** 課題内容 **
東京ヴェルディと町田ゼルビアのブランドとしての勝敗を論じた、次の文章の続きを最後の文の後から書き継ぎなさい。

** 本文 **
------------------------------
#8 東京ヴェルディ(アカツキ) vs 町田ゼルビア(サイバーエージェント)の勝敗は、ある「差」によって分かれる
"Difference" could be a decisive factor of victory and defeat as a brand between Tokyo Verdy (Akatsuki) vs Machida Zelvia (CyberAgent).
東京ヴェルディの経営に参画するアカツキと、町田ゼルビアの経営に参画するサイバーエージェント。どちらがブランドとして成功するのか。未来を予測することなんて無理なことだが、ある「差」によって勝敗が分かれるのではないかと考えている。
まず結論から言うと、アカツキの経営する東京ヴェルディが成功する可能性が高いと考えている。
------------------------------
** 資料抜粋 **
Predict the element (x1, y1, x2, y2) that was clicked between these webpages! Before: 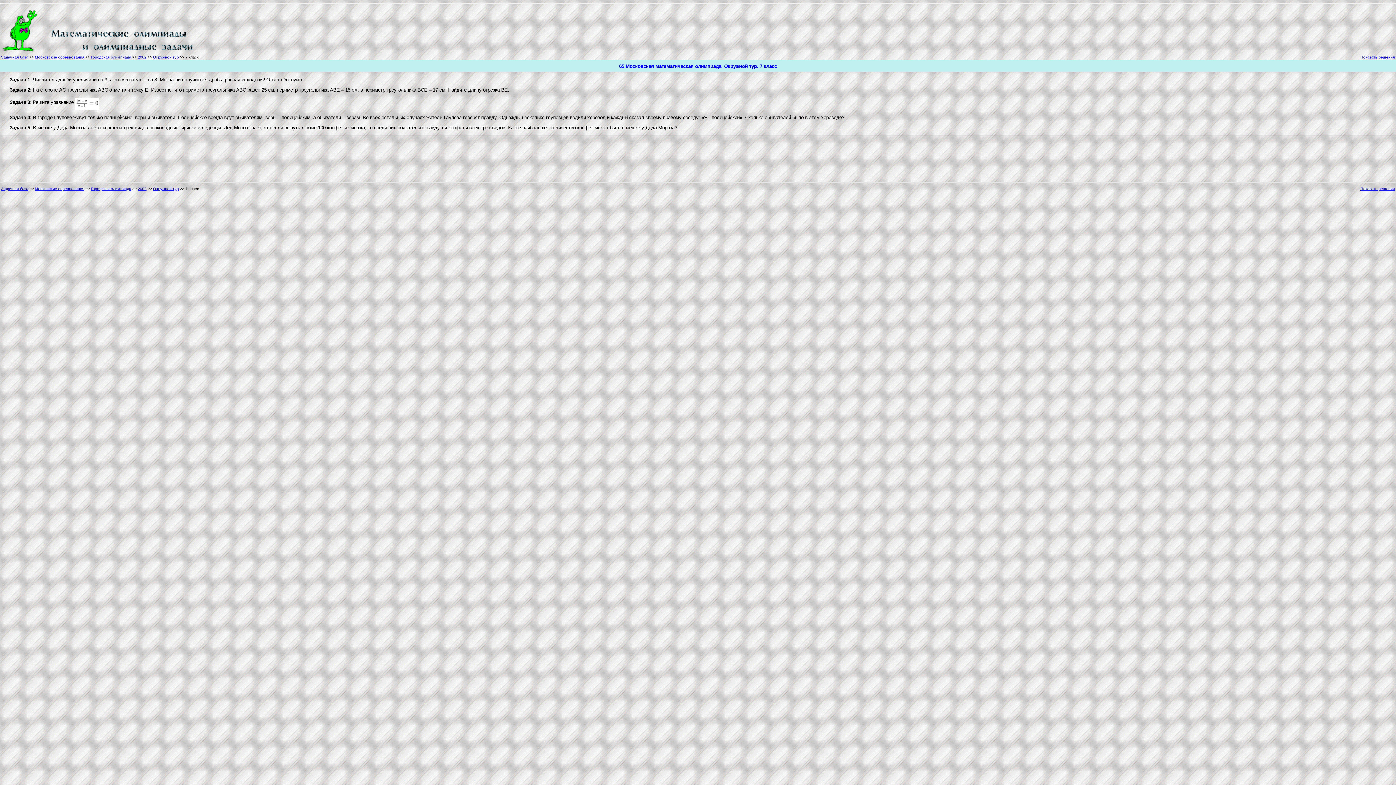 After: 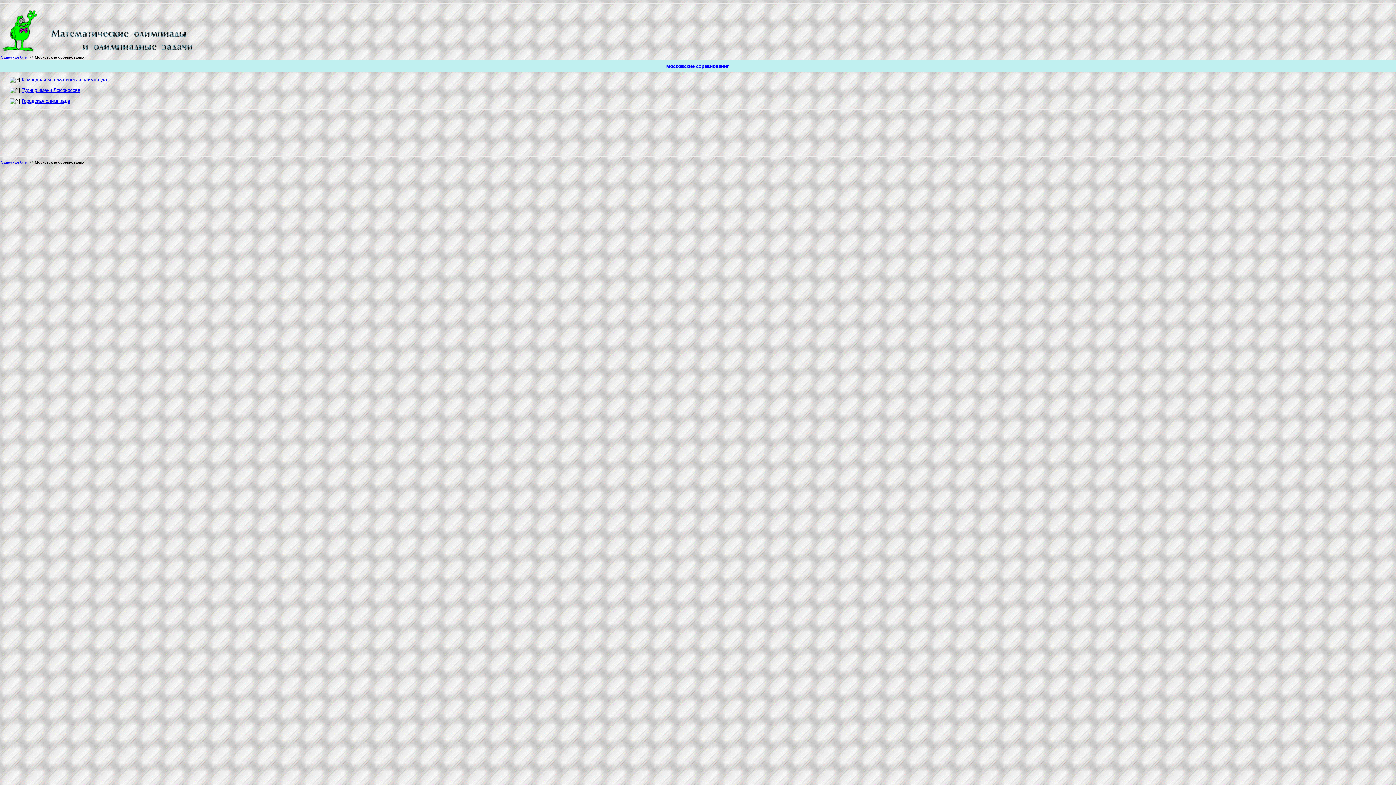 Action: label: Московские соревнования bbox: (34, 54, 84, 59)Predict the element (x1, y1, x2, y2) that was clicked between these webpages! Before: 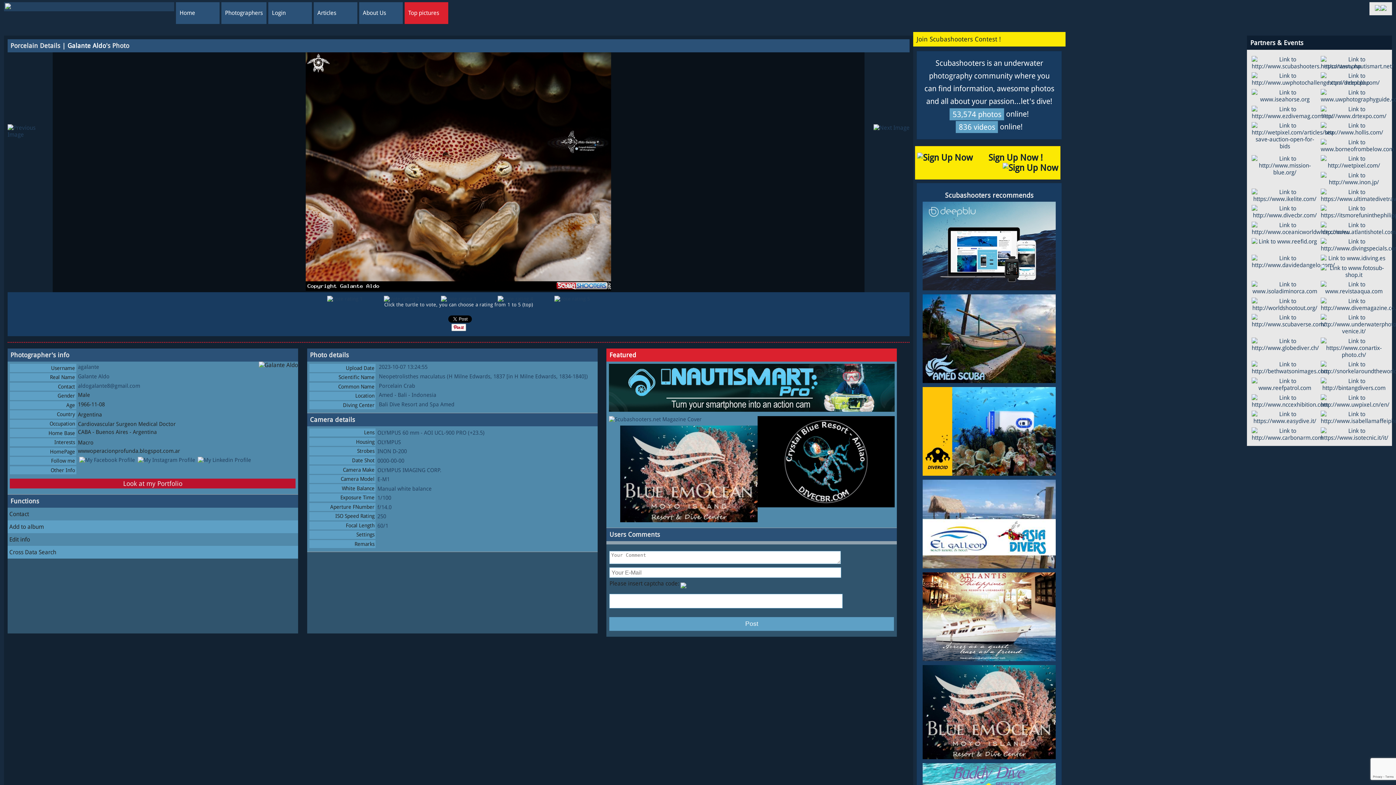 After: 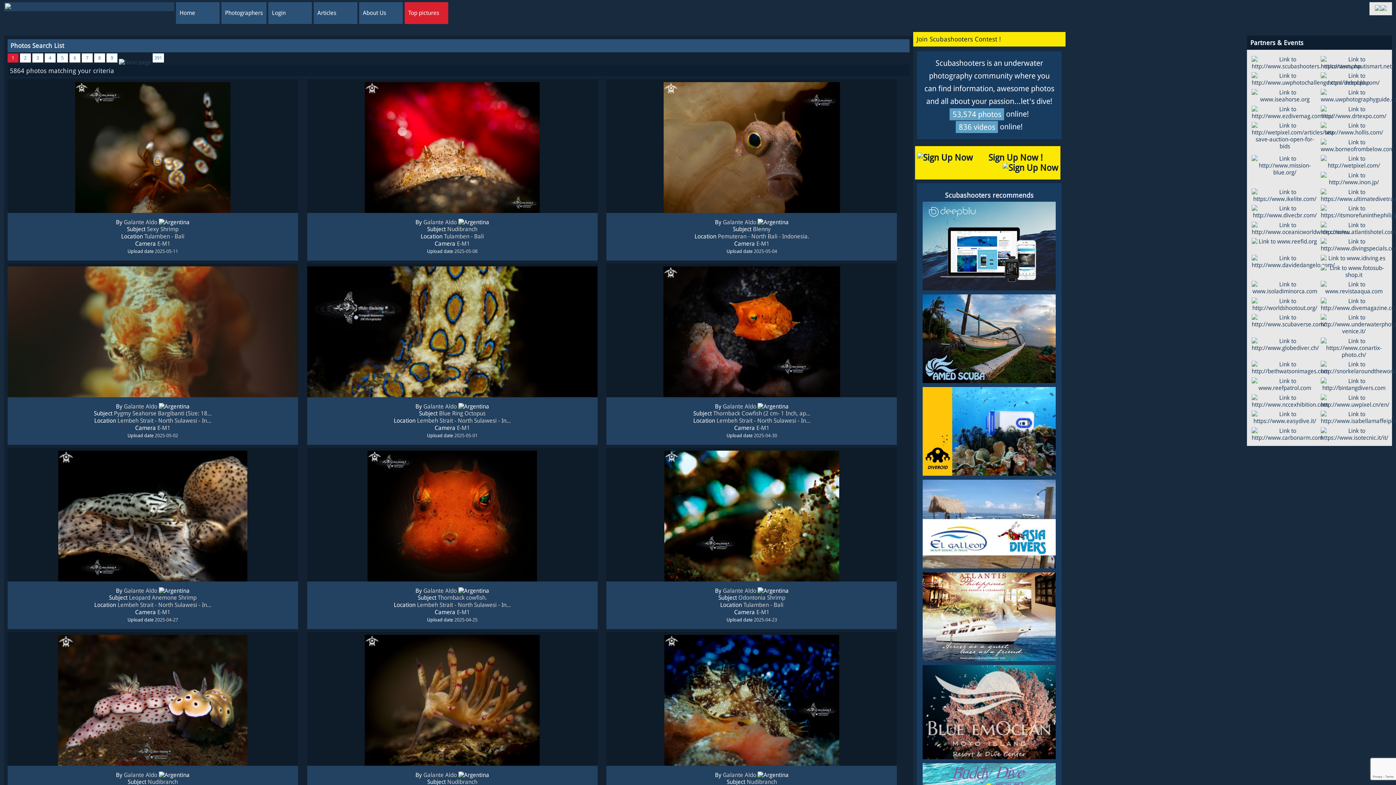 Action: label: OLYMPUS IMAGING CORP. bbox: (377, 467, 441, 473)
------------------------------
** 最終解答 **
どちらの方が成功するか自体には興味がなく、何が勝敗を分けることになるのかということに興味がある。そのことについて、ここでは書きたいと思う。
成功する理由
アカツキの経営する東京ヴェルディが成功すると考えている理由を述べる上で、多くのことは考えていない。株主としての企業体力や業績や出資比率、プロスポーツクラブの経営実績、クラブの規模や売上、チームとしての完成度や強さ、プレーヤーの質といったことは考えていない。
ある一点、重要で本質的な部分のみを見ている。というより感じている。
それは「熱量」である。
シンプルに「熱量」の高いほうが成功すると考えている。この「熱量」の差によって、東京ヴェルディの方が成功すると思っている。
実は、双方の経営者は同じことを言っている
両者は似たようなタイミング、同じJ2で、しかも昇格争いをしているチームの経営に参画することを発表した。サイバーエージェントは、町田ゼルビアの80パーセントの株を取得し「買収」をした。一方のアカツキは、東京ヴェルディの一部の株式を取得し「関連会社化」した。保有形態には違いはあれど、Jクラブの経営に参画することには違いはない。
町田ゼルビアを買収したサイバーエージェントの社長である藤田氏は、買収後に「東京・町田から世界へと通じる、ビッグクラブへの成長をサポートしていきたい」と語っている。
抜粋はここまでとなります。